Racial makeup (2011)
- • Black African: 7.6%
- • Indian/Asian: 0.7%
- • White: 91.4%
- • Other: 0.3%

First languages (2011)
- • English: 64.2%
- • Afrikaans: 29.0%
- • Xhosa: 4.3%
- • Tswana: 1.1%
- • Other: 1.4%
- Time zone: UTC+2 (SAST)
- Postal code (street): 5260
- PO box: 5260
- Area code: 043
- Website: Kei Mouth

= Kei Mouth =

Kei Mouth (Afrikaans: Keimond) is a resort town on the southeast coast of South Africa, situated in the Wild Coast region of the Eastern Cape Province, situated 94 kilometres from the city of East London. The town is situated on the Indian Ocean coast, on the western bank of the Great Kei River, and has one of the country's three remaining car transporting pontoon river ferries.

== History ==
The town of Kei Mouth was created by the British after the 8th Frontier War, as part of the frontline of a buffer zone aimed at protecting British Kaffraria from the warring Xhosa tribes.

Huberta, the famous Hippo, took up residence in the Kei River just above third cave in 1930. She was eventually chased off and continued her journey southward once more.

== Sports ==
Bowls and Golf are favoured pastimes in Kei Mouth. The Kei Mouth Country Club has a 12-hole golf course and there is a bowling green and a squash court adjacent to the campsite. The country club is the venue for a weekly parkrun.

Other sporting activities include mountain biking, horse riding and water sports such as surfing, swimming, fishing, boating and windsurfing.

== Tourism ==
The economy of Kei Mouth revolves largely around tourism due to its location at the southern entrance to the erstwhile Transkei region.
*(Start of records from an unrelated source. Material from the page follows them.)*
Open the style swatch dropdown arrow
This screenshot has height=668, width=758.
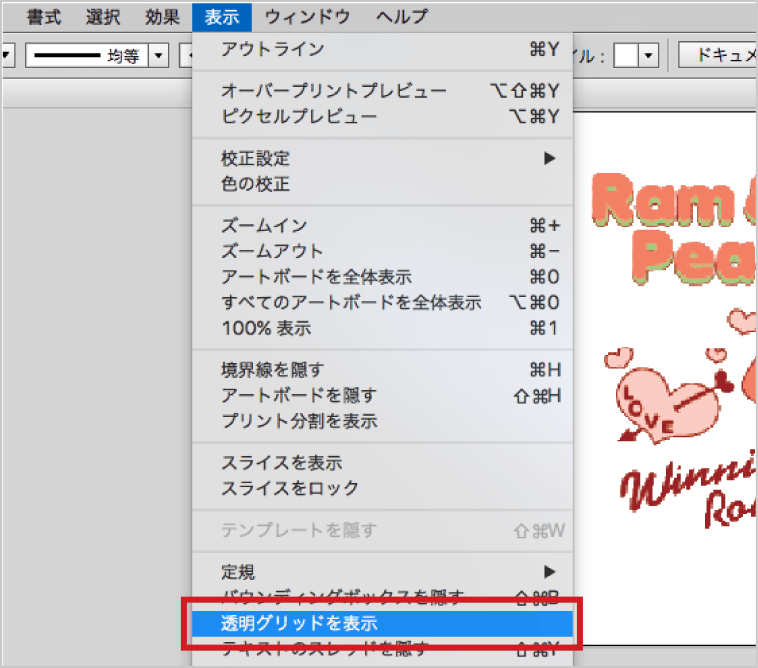coord(650,56)
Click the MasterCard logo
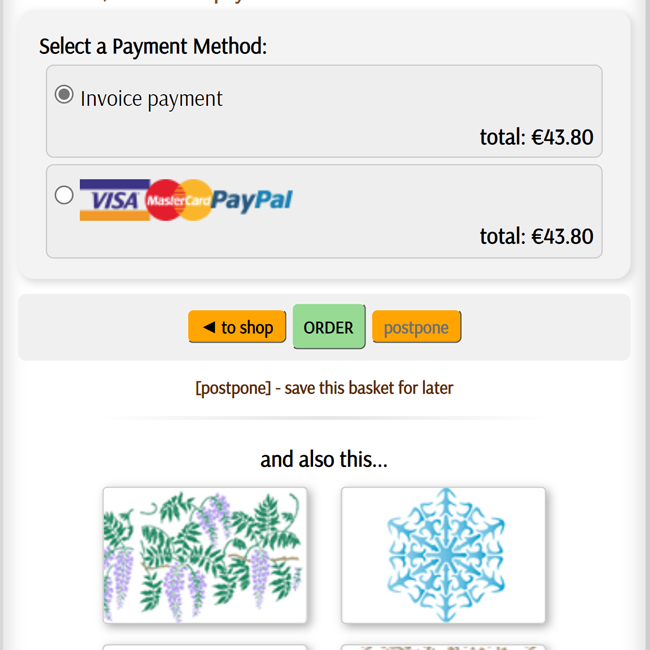 tap(178, 200)
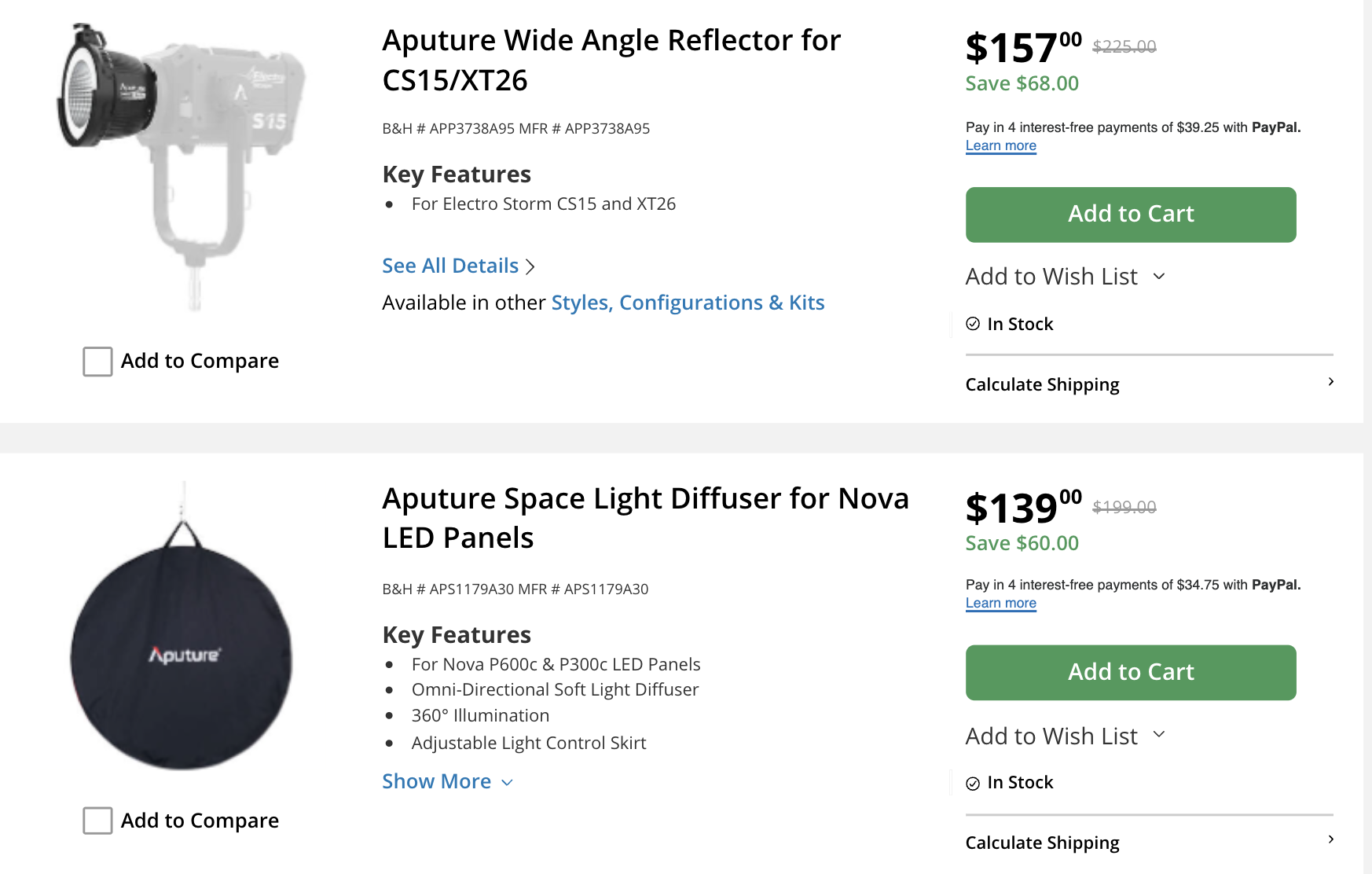Click the In Stock checkmark icon for Diffuser

pyautogui.click(x=973, y=784)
Whilst many of the residents are retirees, a large portion of homes are holiday homes owned by families from the interior. There are several accommodation establishments, a municipal campsite, multiple restaurants and bars, one supermarket (Savemor), a shop (Rainbow Supermarket) and a fuel station..

Nearby resort towns include:
Qolora Mouth, Morgan Bay, Haga Haga and Chintsa

==Demographics==
The main languages spoken in Kei Mouth are English, Xhosa and Afrikaans. The town is home to a large number of retirees, thanks to the mild climate and holiday atmosphere.